The Alan Partridge star also said editors and executives at Trinity Mirror, including former chief executive Sly Bailey and ex Daily Mirror editor Piers Morgan had “not yet been subject to proper scrutiny”.
Morgan, now co-presenter of ITV’s Good Morning Britain, was editor of the newspaper from 1995 to 2004.
He said: “It is my belief that hacking at the Mirror’s papers took place for up to 15 years. Journalists at all three papers – the Daily Mirror, the Sunday Mirror and the People – and successive editors hacked the phones of thousands of people, not just celebrities and public figures, but their families and people who just happened to be in the news.
“The way they have behaved is a disgrace to the record of what was a fine newspaper publisher and an insult to the memory of [renowned ex Daily Mirror editorial director] Hugh Cudlipp.”
Mirror Group Newspapers, part of publisher Trinity Mirror, has apologised to Coogan for hacking his phone and for concealing the “unlawful activities” carried out against him until years later.
Coogan said: “Covering up the wrongdoing to stop the truth coming out was even worse.

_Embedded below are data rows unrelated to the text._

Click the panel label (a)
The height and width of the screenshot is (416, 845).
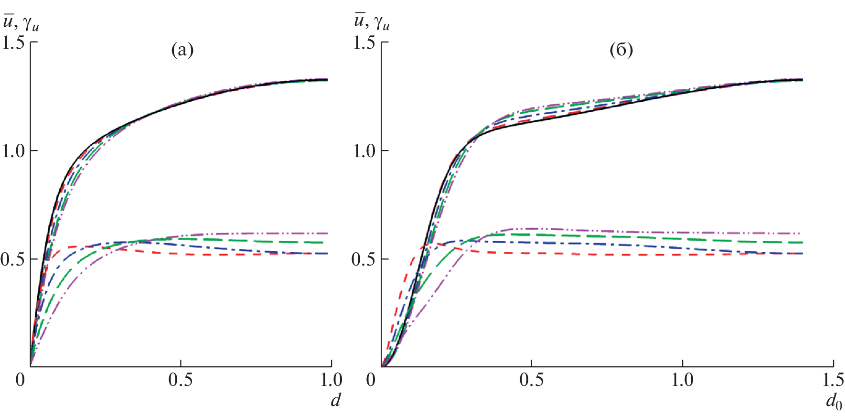182,50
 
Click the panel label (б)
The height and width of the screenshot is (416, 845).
621,50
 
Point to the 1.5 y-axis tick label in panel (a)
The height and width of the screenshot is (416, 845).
13,43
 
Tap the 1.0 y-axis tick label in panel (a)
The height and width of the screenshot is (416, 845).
13,151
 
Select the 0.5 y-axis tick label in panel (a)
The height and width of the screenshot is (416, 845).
13,259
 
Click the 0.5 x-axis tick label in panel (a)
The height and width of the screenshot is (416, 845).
181,380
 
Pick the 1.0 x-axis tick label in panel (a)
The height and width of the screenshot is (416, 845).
331,380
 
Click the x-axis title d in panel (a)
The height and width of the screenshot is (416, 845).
336,399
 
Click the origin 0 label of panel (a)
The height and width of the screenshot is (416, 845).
20,380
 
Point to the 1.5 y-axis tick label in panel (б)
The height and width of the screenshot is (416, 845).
364,43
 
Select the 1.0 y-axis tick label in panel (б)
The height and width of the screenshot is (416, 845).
364,151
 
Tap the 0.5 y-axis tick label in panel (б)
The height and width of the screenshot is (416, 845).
364,259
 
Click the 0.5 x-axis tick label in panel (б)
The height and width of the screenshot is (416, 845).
531,380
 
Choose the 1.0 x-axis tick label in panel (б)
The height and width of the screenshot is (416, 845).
682,380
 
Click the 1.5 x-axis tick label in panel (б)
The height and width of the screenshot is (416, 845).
833,380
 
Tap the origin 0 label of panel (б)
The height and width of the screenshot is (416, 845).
371,380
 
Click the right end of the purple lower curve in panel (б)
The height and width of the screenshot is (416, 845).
802,233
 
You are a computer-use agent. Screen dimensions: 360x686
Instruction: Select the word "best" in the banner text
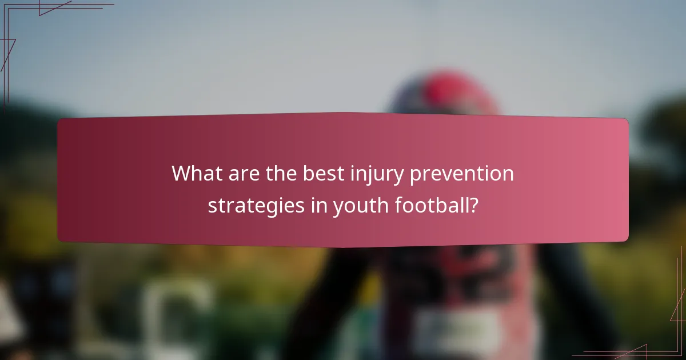point(321,173)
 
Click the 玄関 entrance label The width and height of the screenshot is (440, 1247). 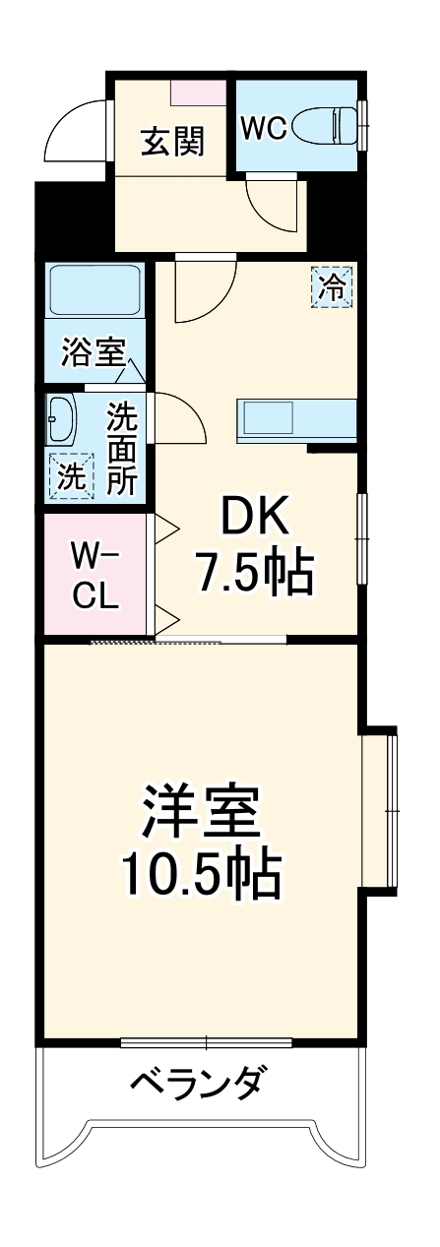172,142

But failure to act on warnings and reports of illegality from at least 2002 onwards has led to the criminal intrusion to the lives of thousands of people and, due to the costs of paying lawyers and damages, jobs of scores of journalists.”
He added: “It’s my view that editors and executives such as Sly Bailey, Piers Morgan, [ex legal director] Paul Vickers, [ex Sunday People editor] Tina Weaver and [ex Daily Mirror editor] Richard Wallace have not yet been subject to proper scrutiny taking into account what has emerged since the first half of the [Leveson] inquiry.
“The second part of the Leveson Inquiry must find out who hacked, who knew about it, who covered it up or turned a blind eye. The Leveson Inquiry must be completed now as the government has promised.”
Coogan said: “I think the fact that some people, according to one judge, were economical with the truth at the Leveson Inquiry should be of great concern to the Government.”
Coogan also said he had pursued his case against Trinity Mirror to help people “who don’t have a public profile”, adding: “It’s very difficult to take on national newspapers because they wield a very huge baton that they are happy to use when it suits them.”